= Lemoine point =

Intersection of the three symmedian lines of a triangle

A triangle with medians (black), angle bisectors (dotted) and symmedians (red). The symmedians intersect in the symmedian point L, the angle bisectors in the incenter I and the medians in the centroid G.

In geometry, the Lemoine point, Grebe point or symmedian point is the intersection of the three symmedians (medians reflected at the associated angle bisectors) of a triangle. In other words, it is the isogonal conjugate of the centroid of a triangle.

Ross Honsberger called its existence "one of the crown jewels of modern geometry".

In the Encyclopedia of Triangle Centers the symmedian point appears as the sixth point, X(6). For a non-equilateral triangle, it lies in the open orthocentroidal disk punctured at its own center, and could be any point therein.

== Construction ==

The symmedian point of a triangle with side lengths a, b and c has homogeneous trilinear coordinates [a : b : c].

An algebraic way to find the symmedian point is to express the triangle by three linear equations in two unknowns given by the hesse normal forms of the corresponding lines. The solution of this overdetermined system found by the least squares method gives the coordinates of the point. It also solves the optimization problem to find the point with a minimal sum of squared distances from the sides.

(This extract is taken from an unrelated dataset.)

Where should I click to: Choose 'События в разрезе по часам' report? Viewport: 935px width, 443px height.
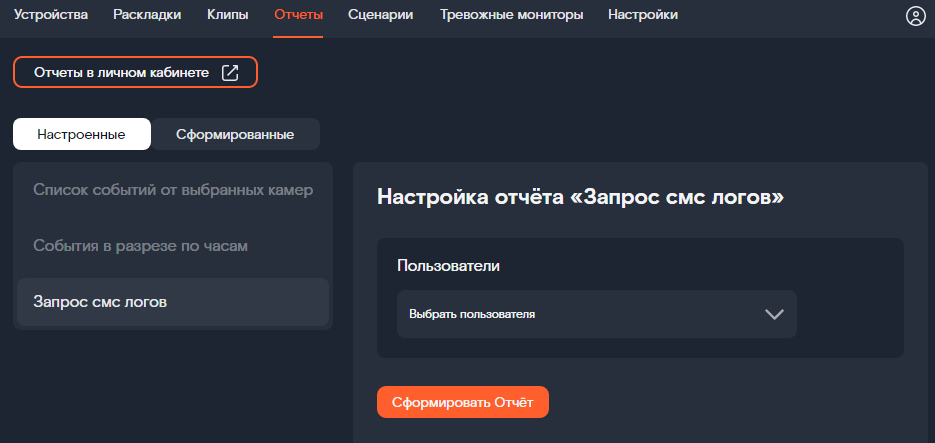tap(140, 245)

The symmedian point of a triangle ABC can be constructed in the following way: let the tangent lines of the circumcircle of ABC through B and C meet at A', and analogously define B' and C'; then A'B'C' is the tangential triangle of ABC, and the lines AA', BB' and CC' intersect at the symmedian point of ABC. (Note: If ABC is a right triangle with right angle at A, this statement needs to be modified by dropping the reference to AA' since the point A' does not exist.) It can be shown that these three lines meet at a point using Brianchon's theorem. Line AA' is a symmedian, as can be seen by drawing the circle with center A' through B and C.

== Relation to other triangle centers ==

The Gergonne point of a triangle is the same as the symmedian point of the contact triangle.
The mittenpunkt of a triangle is the same as the symmedian point of the excentral triangle.

The centroid of the pedal triangle of the symmedian point is the symmedian point. The centroid of the antipedal triangle of the symmedian point is the circumcenter.

== Tetrahedra ==

For the extension to an irregular tetrahedron see symmedian.

== History ==

The French mathematician Émile Lemoine proved the existence of the symmedian point in 1873, and Ernst Wilhelm Grebe published a paper on it in 1847. Simon Antoine Jean L'Huilier had also noted the point in 1809.